## What the task requires
Filter the entries and keep only the lines where the string "text" appears.

Data extracted from a collection
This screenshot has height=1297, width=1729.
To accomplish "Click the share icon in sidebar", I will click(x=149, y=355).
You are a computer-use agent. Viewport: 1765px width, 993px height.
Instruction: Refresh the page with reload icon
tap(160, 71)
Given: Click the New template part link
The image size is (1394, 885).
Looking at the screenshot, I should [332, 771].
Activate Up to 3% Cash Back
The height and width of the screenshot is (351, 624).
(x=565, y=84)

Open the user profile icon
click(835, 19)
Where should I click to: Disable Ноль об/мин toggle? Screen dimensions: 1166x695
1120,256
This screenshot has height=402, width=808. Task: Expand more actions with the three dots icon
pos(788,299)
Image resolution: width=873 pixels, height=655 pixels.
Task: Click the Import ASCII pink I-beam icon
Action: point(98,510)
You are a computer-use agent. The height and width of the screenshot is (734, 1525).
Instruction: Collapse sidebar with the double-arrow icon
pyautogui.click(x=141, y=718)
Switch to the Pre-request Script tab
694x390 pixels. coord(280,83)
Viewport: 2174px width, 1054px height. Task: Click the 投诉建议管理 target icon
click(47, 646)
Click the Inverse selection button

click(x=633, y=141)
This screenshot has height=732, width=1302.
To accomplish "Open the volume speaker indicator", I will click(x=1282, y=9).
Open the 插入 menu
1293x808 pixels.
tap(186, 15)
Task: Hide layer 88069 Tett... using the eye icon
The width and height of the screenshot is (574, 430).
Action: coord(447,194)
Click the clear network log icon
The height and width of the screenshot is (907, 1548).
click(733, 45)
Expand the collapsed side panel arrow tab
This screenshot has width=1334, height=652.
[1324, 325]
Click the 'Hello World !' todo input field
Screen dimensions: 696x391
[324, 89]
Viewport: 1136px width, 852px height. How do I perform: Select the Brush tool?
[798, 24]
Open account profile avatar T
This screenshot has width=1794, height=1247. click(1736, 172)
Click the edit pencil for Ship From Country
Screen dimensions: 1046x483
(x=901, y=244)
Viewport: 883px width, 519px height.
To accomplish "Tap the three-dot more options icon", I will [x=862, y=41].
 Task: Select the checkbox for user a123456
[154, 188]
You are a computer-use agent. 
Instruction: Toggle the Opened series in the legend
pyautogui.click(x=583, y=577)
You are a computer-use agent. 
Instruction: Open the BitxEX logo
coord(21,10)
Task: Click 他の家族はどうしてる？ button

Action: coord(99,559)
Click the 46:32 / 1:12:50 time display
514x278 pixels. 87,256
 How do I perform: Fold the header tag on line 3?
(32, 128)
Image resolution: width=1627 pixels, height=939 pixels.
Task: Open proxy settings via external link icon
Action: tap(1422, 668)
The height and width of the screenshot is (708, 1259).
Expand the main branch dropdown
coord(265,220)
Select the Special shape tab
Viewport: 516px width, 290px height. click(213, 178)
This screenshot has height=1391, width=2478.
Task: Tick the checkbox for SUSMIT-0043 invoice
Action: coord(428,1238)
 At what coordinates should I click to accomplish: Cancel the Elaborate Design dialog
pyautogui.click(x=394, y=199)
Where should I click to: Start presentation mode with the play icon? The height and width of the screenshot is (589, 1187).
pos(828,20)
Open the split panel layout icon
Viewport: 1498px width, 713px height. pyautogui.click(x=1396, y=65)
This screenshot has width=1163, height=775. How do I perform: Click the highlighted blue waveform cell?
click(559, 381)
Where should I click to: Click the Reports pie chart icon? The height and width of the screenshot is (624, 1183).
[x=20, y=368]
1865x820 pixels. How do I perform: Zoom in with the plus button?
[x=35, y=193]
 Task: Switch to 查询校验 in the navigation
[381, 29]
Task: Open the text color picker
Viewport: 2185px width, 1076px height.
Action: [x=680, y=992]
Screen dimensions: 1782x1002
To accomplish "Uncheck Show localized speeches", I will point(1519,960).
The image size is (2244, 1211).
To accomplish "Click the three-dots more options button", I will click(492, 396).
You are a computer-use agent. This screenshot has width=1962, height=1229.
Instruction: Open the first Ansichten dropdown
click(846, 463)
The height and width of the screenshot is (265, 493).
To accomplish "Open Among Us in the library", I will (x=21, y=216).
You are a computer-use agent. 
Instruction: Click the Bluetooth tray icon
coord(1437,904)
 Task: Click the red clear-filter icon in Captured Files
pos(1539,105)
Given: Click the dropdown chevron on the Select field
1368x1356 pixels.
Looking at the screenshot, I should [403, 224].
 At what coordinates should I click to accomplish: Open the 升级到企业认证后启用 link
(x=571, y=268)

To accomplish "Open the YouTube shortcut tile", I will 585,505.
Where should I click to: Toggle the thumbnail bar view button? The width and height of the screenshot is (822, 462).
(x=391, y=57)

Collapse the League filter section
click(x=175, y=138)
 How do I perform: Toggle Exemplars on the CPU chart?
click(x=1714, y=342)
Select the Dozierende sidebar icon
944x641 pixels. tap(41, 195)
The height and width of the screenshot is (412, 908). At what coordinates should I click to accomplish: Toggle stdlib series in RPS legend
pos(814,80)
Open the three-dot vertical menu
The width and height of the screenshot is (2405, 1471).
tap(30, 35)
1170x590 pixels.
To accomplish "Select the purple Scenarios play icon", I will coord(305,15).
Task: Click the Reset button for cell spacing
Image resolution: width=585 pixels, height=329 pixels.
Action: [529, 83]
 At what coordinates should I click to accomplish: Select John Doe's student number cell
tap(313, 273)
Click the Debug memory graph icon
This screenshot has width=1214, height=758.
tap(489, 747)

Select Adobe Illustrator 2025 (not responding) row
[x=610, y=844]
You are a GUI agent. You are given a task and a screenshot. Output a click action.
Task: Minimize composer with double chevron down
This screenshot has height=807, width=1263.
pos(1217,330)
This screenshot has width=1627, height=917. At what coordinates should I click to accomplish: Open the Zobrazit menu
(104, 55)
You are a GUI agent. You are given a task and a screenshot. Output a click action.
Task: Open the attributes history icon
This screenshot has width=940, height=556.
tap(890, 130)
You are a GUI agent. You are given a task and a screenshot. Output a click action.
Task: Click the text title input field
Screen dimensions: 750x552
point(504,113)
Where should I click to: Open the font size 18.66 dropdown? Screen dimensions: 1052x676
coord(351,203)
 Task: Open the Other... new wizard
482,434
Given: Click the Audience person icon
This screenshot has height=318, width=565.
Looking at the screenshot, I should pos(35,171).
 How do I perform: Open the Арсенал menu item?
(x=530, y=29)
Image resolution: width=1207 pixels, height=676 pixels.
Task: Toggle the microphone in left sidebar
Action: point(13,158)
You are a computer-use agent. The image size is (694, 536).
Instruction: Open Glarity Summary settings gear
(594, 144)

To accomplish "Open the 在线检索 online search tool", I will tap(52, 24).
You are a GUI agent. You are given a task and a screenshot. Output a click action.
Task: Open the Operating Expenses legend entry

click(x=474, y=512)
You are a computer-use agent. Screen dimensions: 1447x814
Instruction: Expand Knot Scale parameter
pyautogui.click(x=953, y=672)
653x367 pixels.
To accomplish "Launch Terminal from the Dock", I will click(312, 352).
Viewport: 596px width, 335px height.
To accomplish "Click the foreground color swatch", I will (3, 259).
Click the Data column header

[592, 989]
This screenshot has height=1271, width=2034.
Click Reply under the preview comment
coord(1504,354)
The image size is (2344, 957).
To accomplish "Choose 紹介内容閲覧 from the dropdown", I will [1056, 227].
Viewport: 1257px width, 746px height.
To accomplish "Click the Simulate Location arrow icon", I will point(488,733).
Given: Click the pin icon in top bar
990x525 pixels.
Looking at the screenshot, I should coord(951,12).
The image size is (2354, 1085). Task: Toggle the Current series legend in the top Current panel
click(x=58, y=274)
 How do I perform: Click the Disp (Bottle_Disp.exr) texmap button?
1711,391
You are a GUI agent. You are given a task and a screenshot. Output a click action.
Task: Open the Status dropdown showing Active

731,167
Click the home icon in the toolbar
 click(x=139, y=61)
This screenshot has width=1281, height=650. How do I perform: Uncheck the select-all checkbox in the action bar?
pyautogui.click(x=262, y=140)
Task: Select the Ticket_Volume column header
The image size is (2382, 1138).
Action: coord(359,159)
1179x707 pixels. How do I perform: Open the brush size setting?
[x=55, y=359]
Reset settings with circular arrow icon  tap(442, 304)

## Response to the task
Task: Open the text color picker
Task: Click the text title input field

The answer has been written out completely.